Isabella me explicaba qué Paul era el mejor de su clase, que era un niño excepcional, pasaron quince minutos en los que no dejó de alabar a aquel pequeño niño que a mí ya me caía bien por el simple hecho de posar una sonrisa en aquella preciosa dama. Hasta que salió una maestra con un paraguas anunciando a los padres qué pueden pasar a ver a sus hijos dentro del aula para que eviten mojarse.
Como la lluvia había caído de un momento a otro, Isabella no tenía un paraguas o un impermeable, así que me volteé al asiento trasero de mi auto y agarré mi chaqueta de cuero y un pequeño paraguas que siempre guardo por si acaso.

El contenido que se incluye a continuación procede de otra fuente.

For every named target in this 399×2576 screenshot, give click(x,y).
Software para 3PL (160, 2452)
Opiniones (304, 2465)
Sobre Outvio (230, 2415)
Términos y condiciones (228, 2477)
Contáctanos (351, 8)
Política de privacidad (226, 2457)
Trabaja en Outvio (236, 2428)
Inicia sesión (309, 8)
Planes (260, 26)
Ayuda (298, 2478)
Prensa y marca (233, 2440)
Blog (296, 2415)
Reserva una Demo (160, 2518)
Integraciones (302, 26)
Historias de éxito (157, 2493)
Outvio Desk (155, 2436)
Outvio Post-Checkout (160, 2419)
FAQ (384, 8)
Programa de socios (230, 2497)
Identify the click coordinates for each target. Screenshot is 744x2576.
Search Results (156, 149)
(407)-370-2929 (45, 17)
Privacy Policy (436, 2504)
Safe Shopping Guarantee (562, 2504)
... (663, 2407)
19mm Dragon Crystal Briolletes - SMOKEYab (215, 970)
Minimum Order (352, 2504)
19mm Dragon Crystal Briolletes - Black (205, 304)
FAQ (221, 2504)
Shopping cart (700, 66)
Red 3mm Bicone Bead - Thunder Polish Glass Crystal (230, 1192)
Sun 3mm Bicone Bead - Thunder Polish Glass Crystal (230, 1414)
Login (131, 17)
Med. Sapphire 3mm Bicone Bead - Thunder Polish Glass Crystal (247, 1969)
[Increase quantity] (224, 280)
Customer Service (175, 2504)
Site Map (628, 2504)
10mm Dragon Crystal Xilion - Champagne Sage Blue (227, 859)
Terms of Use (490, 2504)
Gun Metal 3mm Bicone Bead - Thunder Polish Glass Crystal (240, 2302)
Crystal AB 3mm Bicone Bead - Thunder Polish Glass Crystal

Cómo era de esperarse ella se negó a aceptar mis cosas, luego de tanto insistir y de convencerla que si no aceptaba iría yo mismo por el niño, ella se puso la chaqueta tomó el paraguas y salió por su hijo.
No pasaron ni tres minutos cuando salió nuevamente pero esta vez con aquel pequeño que ella tanto admiraba, se había quitado la chaqueta y se la había puesto al pequeño. Entraron al auto y en completo silencio nos dirigimos hacia su casa. Así mismo como llegó la lluvia, de un momento a otro, se fue. Para cuando llegamos a Brooklyn un brillante sol resplandecía. Conocía la casa de Jacob así que no fue problema llegar. Ni bien el auto paró, Isabella se bajó junto a su hijo, me agradeció rápidamente y se fue corriendo. Jacob se encontraba parado en su entrada, se sorprendió muchísimo al ver bajar a su esposa y a su hijo de mi auto, le susurró algo al oído cuando ella pasó por su lado y luego se acercó hacia mi coche.
-¿Qué hay, Edward? ¿Qué hacía mi esposa en tu auto?
- Hola Jake, pues la verdad encontré a tu esposa de camino a la escuela del niño y empezó a llover, así que le ofrecí llevarla y luego traerlos a casa, ya sabes para que no se mojaran.
- Gracias amigo, no sabes cuánto te lo agradezco pues mi pequeño sufre de asma y si se hubiese mojado tendría complicaciones.- Me sonrió de forma sincera.- Te debo una. Nos vemos el sábado en la cancha.
Nos despedimos, y como él dijo, el día sábado nos vimos de nuevo, yo estaba ansioso por ver aquella chica, que la verdad no sabía que había causado en mí.
Mi sorpresa fue grande, al llegar, y ver que Jacob no había ido acompañado de su esposa. Pero mi sorpresa se volvió desagradable cuando una hora después llegaron Isabella y Paul y se sentaron en el lugar de siempre, porque digo desagradable, porque aunque Isabella había tratado de ocultarlo con maquillaje natural un gran cardenal verde se asomaba en su pómulo y por si fuera poco su labio inferior estaba partido.